Mathieu peut-être plus que d’autres, étant donné que son parcours l’a mené en seulement deux étapes - à Toulouse et Valence - du modeste FC Sochaux au grand Barça. "Quand j'ai vu ce joueur grand, rapide, vif, gaucher et bon de la tête, je me suis dit : ‘Si avec tout cela, tu ne peux pas jouer en pro...’", se souvient Guy Lacombe, son premier entraîneur qui l’a lancé en première division à 18 ans à Sochaux. "Mais il était très introverti.
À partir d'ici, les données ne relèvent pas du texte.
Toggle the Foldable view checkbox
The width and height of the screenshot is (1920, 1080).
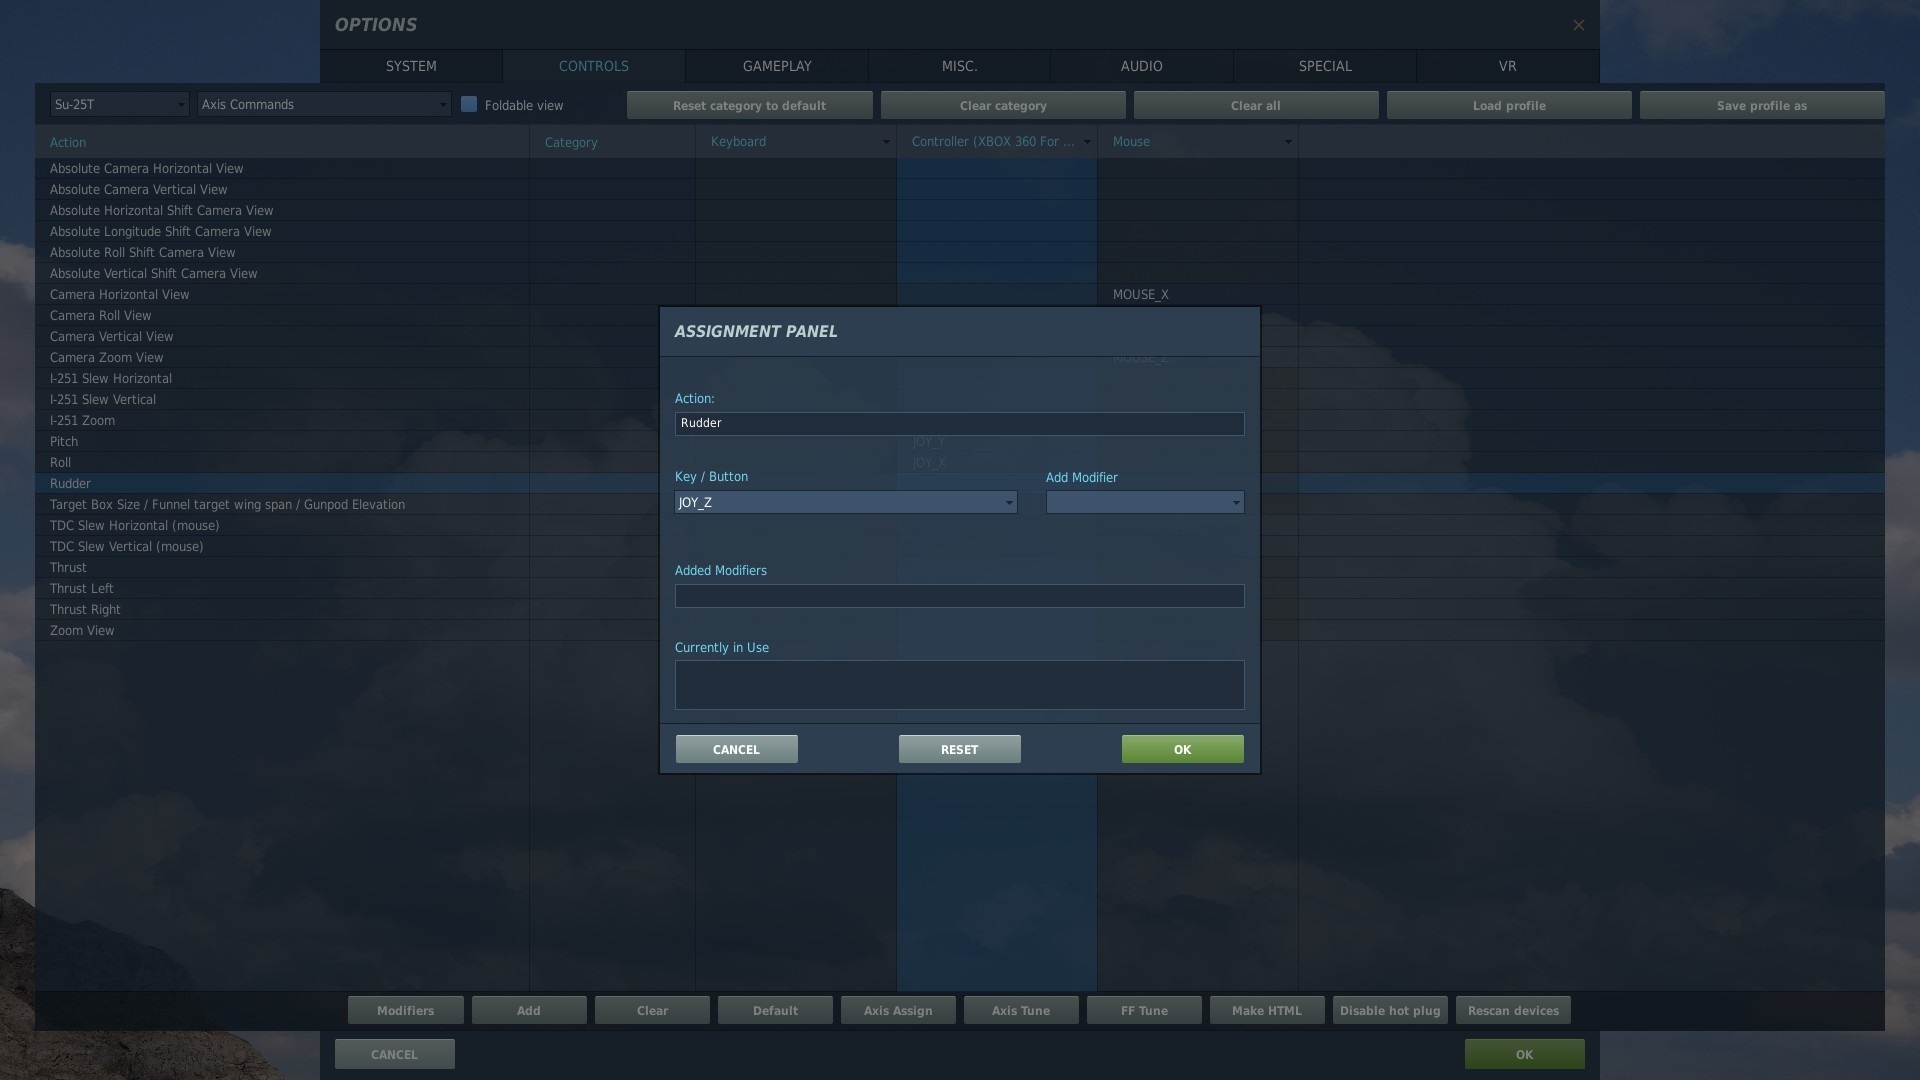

Il a fallu l'ouvrir aux autres." "C'est un garçon humble, très simple, que j'apprécie beaucoup", renchérit Alain Casanova, qui l’a dirigé à Toulouse. "Ses qualités, on les connaissait, on savait ce qu'il pouvait apporter en attaque, il s'est beaucoup amélioré en défense et voilà où il est arrivé."

Toujours aussi discret 14 ans après ses débuts, Mathieu a progressé dans tous les domaines, au point d’hériter du brassard de capitaine à Valence, et de se sentir parfaitement à l’aise dans l’embouteillage de stars du vestiaire barcelonais. "Ce n’est que du plaisir à l’entraînement, c’est la rigolade, c’est bon enfant", assure le gaucher pour décrire son bonheur quotidien. "Les joueurs de cette équipe ont toujours soif de nouveaux challenges, ils ont la gagne dans le sang. Moi aussi j’ai toujours voulu gagner. Je suis passé dans des clubs où c’était plus compliqué de gagner des titres. Mais j’ai fait ma carrière petit à petit, progressivement. J’arrive sur le tard à Barcelone, c’est le fruit de mon travail et je pense que ces titres sont mérités. On se fait plaisir, c’est l’essentiel, et les titres viennent en même temps que le plaisir. Que demander de plus ?"

Juste une discussion
Sous le maillot blaugrana, pas grand-chose. Oubliées les critiques de ceux qui, aujourd’hui, l’ovationnent à chaque geste décisif, comme son but lors du clasico face au Real Madrid en mars 2015. Reste désormais à convaincre Didier Deschamps d’emmener à l’UEFA EURO 2016 le Français le plus titré de l’année. Mais s’il estime mériter qu’on lui donne une chance, hors de question pour autant de contester les choix de son sélectionneur.

"Je m’étais exprimé après le clasico, et un journaliste avait dit que je revendiquais une place en équipe de France. Mais je n’ai jamais dit ça !", rappelle-t-il fermement. "J’ai juste demandé une explication. Didier Deschamps n’a pas 50 joueurs qui jouent à Barcelone, l’équipe qui a tout gagné. Donc je veux juste une discussion, une explication, rien de plus. S’il m’appelle et me dit que je suis mauvais, ou que je devrais jouer un peu plus, je le comprendrais. Je demande juste ça, rien de plus. Je n’ai jamais rien revendiqué, si je n’ai pas ma place, il n’y a aucun souci. Depuis que j’ai 17 ans, j’ai toujours respecté les choix de mes entraîneurs, et je n’ai pas changé."

Mathieu, lui, ne change pas, certes. Sa spécialité, c’est plutôt de faire changer d’avis ceux qui doutent de lui.